No se deplazaba ni a un lado ni al otro. Parecía flotar como esos personajes de la ópera china que se deslizan sin tocar el suelo. Todo indicaba que no estaba esperando a nadie, pues no miraba su reloj, ni lucía impaciente. Se trataba de un hombre absorbido por un hueco negro, no cósmico, sino barrial. Allí estaba, tan leve como un holograma, abandonado a sus propias lucubraciones, como si el resto de la ciduad no existiese, o existiese a medias, solamente lo necesaario para sumergirse en sí mismo.
No conozco personalmente a Luis Gusmán, pero su imagen algo buitresca e indecisa, aquel tipo hundido en medio del bululú de Almagro, me conmovió.
Entonces pensé, ¿y si todos fueran así?
Quiero decir, si todos los habitantes de una ciudad viviesen en ese limbo metareal de los escritores, con la mirada puesta en un largo paisaje imposible, pensando en una línea paralela de la vida, imaginando, no sé, concentrados en los abismos monologantes de cada quien, ¿cómo sería un mundo así? ¿cómo sería la socialización en una sociedad de estas características?.
La respuesta es fácil: sería un mundo aterrador, una sociedad espeluznante.
Por momentos imaginé un lugar donde todos evitáramos saludarnos en las calles (los escritores suelen hacer esto), donde nadie contestara el teléfono cuando repica (los escritores también suelen hacer esto), donde reinara el pensamiento único de la ironía y el sarcasmo (virtudes que comparten quienes garabatean unas líneas), o donde, por ejemplo, hubiesen más librerías que supermercados, más papelerías que canchas deportivas, más bibliotecas que kioskos, y más bares que panaderías.
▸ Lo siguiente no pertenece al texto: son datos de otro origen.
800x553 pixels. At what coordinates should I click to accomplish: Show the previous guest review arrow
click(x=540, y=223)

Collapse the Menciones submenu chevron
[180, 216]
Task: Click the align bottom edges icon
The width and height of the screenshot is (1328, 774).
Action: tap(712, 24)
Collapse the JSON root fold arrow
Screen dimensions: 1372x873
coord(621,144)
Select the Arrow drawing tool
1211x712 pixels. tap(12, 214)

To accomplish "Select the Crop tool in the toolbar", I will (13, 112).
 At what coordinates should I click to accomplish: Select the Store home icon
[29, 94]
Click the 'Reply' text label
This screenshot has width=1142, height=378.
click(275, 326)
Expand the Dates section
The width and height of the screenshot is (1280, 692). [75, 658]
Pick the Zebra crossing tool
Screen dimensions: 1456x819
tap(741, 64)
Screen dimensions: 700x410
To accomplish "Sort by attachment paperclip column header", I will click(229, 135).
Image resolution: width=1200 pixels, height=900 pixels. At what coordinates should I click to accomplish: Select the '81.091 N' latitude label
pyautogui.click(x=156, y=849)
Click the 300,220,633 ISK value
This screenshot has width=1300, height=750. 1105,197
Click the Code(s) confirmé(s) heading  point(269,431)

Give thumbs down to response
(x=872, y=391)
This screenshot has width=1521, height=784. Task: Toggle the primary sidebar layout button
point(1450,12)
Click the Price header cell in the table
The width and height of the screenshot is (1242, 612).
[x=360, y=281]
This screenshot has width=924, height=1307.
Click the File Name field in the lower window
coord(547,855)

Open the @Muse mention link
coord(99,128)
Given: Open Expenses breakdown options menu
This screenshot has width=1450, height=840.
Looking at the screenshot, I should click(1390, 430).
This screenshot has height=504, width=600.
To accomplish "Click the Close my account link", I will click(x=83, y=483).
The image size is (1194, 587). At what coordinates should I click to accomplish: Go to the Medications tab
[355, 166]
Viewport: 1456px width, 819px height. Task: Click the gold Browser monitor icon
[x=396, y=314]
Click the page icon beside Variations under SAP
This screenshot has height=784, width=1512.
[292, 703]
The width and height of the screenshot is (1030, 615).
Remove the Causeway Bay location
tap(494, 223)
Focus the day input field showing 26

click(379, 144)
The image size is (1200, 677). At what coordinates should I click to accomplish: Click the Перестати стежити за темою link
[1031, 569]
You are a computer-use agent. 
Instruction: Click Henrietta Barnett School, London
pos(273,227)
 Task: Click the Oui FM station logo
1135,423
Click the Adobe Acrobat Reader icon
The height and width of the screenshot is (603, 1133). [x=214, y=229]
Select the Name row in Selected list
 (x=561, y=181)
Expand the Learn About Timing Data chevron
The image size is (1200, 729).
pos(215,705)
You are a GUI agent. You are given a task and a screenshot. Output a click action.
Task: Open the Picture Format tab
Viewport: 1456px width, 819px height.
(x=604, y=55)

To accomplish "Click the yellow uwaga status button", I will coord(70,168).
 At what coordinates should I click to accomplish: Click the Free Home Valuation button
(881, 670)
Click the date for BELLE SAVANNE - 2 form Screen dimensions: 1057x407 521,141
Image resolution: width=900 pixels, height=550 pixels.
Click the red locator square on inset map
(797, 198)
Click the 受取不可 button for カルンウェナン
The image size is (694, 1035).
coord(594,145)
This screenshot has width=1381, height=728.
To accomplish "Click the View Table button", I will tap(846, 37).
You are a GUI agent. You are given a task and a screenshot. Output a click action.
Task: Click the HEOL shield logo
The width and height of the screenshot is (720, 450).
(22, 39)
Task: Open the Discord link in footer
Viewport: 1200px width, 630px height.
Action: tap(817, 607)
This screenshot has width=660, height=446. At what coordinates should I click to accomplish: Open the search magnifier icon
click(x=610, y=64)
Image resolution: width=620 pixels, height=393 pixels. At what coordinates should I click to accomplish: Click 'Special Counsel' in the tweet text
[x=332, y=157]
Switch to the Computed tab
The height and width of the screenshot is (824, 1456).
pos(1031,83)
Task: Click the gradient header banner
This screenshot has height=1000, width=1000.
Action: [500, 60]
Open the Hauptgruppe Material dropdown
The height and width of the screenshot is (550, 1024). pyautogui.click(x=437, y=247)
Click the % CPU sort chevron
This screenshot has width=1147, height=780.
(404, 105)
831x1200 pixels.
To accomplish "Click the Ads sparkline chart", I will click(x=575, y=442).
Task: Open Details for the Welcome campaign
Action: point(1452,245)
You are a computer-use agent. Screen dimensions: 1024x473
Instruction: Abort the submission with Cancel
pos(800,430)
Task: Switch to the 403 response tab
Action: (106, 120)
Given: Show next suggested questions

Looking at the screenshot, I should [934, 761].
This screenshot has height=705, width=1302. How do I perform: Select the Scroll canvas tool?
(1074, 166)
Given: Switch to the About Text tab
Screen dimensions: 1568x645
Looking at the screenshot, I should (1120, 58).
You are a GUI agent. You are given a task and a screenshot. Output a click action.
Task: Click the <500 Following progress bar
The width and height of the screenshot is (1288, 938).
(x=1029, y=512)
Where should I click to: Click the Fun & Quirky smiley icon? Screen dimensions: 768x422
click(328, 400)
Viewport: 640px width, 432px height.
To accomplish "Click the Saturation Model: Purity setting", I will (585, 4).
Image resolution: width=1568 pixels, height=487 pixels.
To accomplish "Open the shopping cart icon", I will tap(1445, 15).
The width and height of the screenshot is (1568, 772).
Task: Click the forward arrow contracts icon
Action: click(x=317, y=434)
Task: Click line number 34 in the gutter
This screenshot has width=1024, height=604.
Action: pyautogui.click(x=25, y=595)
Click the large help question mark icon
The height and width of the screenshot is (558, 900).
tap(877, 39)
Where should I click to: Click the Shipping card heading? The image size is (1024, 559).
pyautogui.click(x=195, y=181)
Por último, sufrí un alucinación siniestra: todos, absolutamente todos los pasajeros del metro con un libro entre las manos. Todos, sin ninguna excepción, mirando las páginas de un libro. ¡Horror!
Por eso propongo --sin ánimo de emprender una cruzada moral-- que se prohiba a los escritores andar libremente por la calle, y menos vestidos íntegramente de negro. Que eviten esas actitudes de pajarracos jorobados (se ven sumamente sospechosos), y que en la medida de lo posible miren hacia adelante, hacia la gente, y no al infinito pluscuamperfecto. Que se pongan en marcha cuando el semáforo cambia a verde, y que no anden como desbrochados, partidos al medio. En fin, que no ocupen las esquinas, sobre todo las más populosas de la ciudad, con ese físico ambivalente y ese ranking peso pluma. No le hace bien al ornato público. No le hace bien a la psiquis colectiva. Y si no pueden cambiar, entonces que disimulen un poco.